Paste: You’re back with Image. It’s not with Icon. What’s the advantage to working with Image?
Fraction: I don’t think Icon would want anything to do with a book called Sex Criminals. It’s a better deal, and I can go to Eric Stephenson and tell him what the book is about, and his response is, “oh my god, that sounds amazing!” So they’re incredibly supportive, super into it and it’s great.

Paste: So it’s about sex without being sensational about it.
Fraction: Yeah, it’s about sex, but it’s not sexy.

Paste: That first issue is realistic and matter-of-fact about sexuality, which is rare not just in comics, but in most media. Why do you think it’s rare to find something that deals with sex in a mature way?
Fraction: Because tits sell. Because mass media is predicated upon exploiting women’s looks and bodies to make money, even while tut-tutting and acting scandalized. We get the Miley Cyrus we deserve. To be brutally frank about it, sexy sells, but sex doesn’t. But sex is funnier.
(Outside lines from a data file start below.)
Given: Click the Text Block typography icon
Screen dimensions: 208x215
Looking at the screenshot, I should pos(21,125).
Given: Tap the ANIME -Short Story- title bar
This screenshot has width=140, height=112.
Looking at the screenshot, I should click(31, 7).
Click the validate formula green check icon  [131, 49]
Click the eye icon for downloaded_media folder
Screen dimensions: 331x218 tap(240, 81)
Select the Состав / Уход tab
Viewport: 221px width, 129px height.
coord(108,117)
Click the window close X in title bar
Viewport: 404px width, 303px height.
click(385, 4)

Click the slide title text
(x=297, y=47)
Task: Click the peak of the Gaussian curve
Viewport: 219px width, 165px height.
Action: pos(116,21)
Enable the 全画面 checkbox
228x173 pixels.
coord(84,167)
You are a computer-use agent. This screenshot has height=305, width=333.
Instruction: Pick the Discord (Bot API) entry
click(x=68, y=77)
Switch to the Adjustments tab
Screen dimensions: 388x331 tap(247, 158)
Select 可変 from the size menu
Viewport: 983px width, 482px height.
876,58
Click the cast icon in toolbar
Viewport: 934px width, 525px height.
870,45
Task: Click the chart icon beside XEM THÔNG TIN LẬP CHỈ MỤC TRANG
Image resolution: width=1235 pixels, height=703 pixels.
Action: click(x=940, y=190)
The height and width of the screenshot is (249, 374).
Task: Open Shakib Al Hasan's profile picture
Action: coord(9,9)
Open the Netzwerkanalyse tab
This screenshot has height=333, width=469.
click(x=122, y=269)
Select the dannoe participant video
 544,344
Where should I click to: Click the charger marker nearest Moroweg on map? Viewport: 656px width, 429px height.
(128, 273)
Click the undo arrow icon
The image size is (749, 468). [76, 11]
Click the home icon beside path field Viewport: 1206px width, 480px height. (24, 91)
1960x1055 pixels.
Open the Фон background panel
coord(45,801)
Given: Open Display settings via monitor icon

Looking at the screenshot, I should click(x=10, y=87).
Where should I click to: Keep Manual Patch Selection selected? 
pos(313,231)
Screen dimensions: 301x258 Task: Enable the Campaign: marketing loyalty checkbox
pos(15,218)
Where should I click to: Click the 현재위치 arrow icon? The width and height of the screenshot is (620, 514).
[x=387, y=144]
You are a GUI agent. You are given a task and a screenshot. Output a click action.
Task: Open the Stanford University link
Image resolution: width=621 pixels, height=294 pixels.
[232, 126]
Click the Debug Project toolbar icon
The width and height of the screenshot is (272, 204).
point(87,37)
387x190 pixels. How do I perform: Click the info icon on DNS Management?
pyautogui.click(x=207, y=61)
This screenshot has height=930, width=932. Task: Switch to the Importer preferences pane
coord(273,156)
Paste: So you’re not dealing with superheroes here, but there’s a paranormal aspect, and it’s also kind of a crime story. Do comics need a genre hook to be successful?
Fraction: I didn’t want it to be a genre hook. I wanted to give it a visual hook, and that kind of lent itself into the genre part of it, I suppose. I hate comics that are clearly screenplays that didn’t sell. So I wanted something that didn’t look like a movie that we just drew because we couldn’t make it into a movie. I wanted something that took advantage of comics as comics, that played with what comic books can do with time and space and color in a way that film can’t, or TV can’t. I really just wanted to make a comic that couldn’t exist in another medium that well. At least, if there’s ever a Sex Criminals movie, it’ll look completely different than the comic. It’ll move and act differently. I just wanted to make a comic that celebrated being a comic, and I suppose the genre stuff came secondarily to that desire.